Chronic elevation of renal venous pressure induces extensive renal venous collateral formation and modulates renal function and cardiovascular stability in rats

Abstract

Acutely increased renal venous pressure (RVP) impairs renal function, but the long-term impact is unknown. We investigated whether chronic RVP elevation impairs baseline renal function and prevents exacerbation of renal dysfunction and cardiovascular instability upon further RVP increase. RVP elevation (20–25 mmHg) or sham operation (sham) was performed in rats. After 1 wk ( n = 17) or 3 wk ( n = 22), blood pressure, RVP, renal blood flow (RBF), renal vascular conductance (RVC), and glomerular filtration rate (GFR) were measured at baseline and during superimposed RVP increase. Chronic RVP elevation induced extensive renal venous collateral formation.
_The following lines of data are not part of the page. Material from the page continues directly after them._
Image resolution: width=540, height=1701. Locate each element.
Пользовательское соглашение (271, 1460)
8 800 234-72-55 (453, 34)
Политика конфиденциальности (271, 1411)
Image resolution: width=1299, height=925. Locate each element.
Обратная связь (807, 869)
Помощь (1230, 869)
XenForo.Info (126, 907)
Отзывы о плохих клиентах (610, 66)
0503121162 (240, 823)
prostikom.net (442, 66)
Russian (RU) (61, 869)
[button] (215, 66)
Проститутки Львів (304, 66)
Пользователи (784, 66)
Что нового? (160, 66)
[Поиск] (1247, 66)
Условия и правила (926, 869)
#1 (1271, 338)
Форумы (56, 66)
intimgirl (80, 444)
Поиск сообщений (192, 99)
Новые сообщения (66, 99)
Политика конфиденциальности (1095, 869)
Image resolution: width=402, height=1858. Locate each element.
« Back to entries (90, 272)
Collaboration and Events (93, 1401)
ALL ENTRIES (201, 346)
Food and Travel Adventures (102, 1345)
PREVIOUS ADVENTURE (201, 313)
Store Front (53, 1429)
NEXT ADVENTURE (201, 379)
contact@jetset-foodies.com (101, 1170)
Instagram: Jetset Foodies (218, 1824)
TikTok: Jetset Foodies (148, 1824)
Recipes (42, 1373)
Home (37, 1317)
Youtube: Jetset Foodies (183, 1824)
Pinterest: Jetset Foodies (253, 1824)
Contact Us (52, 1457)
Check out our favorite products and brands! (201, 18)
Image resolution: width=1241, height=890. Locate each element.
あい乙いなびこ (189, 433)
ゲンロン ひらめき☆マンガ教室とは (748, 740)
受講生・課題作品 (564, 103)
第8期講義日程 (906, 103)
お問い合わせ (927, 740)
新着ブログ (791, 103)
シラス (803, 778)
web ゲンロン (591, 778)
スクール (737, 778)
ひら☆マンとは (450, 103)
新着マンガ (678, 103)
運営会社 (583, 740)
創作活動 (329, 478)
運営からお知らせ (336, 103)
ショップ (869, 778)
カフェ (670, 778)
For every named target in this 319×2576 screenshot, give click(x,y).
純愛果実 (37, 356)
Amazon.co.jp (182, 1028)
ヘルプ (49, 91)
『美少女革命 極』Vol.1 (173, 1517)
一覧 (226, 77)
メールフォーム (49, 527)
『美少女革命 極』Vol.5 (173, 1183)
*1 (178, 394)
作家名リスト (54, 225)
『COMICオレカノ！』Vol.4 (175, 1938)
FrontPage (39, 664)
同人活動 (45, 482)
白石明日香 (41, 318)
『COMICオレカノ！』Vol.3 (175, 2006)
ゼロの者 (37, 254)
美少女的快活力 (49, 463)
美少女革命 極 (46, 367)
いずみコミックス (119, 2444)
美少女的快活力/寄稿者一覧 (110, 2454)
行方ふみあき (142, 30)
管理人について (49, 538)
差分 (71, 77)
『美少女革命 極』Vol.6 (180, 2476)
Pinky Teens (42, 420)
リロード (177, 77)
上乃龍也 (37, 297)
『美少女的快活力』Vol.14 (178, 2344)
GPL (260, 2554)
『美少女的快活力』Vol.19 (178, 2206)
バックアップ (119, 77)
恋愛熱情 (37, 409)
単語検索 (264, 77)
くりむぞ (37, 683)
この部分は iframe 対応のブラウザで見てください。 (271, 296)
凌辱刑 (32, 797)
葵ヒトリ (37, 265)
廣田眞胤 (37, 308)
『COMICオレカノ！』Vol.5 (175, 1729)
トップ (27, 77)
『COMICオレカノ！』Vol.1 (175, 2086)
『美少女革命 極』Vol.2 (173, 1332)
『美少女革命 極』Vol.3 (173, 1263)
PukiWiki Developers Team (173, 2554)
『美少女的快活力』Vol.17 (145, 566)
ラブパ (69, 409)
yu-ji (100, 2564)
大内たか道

RVP fell to 6 ± 1 mmHg at 1 wk and 3 ± 1 mmHg at 3 wk. Baseline blood pressure and heart rate were unaltered compared with sham. RBF, RVC, and GFR were reduced at 1 wk but normalized by 3 wk. Upon further RVP increase, the drop in mean arterial pressure was attenuated at 3 wk compared with 1 wk ( P < 0.05), whereas heart rate fell comparably across all groups; the mean arterial pressure-heart rate relationship was disrupted at 1 and 3 wk. RBF fell to a similar degree as sham at 1 wk (−2.3 ± 0.7 vs. −3.9 ± 1.2 mL/min, P = 0.066); however, at 3 wk, this was attenuated compared with sham (−1.5 ± 0.5 vs. −4.2 ± 0.7 mL/min, P < 0.05). The drop in RVC and GFR was attenuated at 1 and 3 wk ( P < 0.05). Thus, chronic RVP elevation induced by partial renal vein ligation elicits extensive renal venous collateral formation, and although baseline renal function is impaired, chronic RVP elevation in this manner induces protective adaptations in kidneys of healthy rats, which attenuates the hemodynamic response to further RVP increase.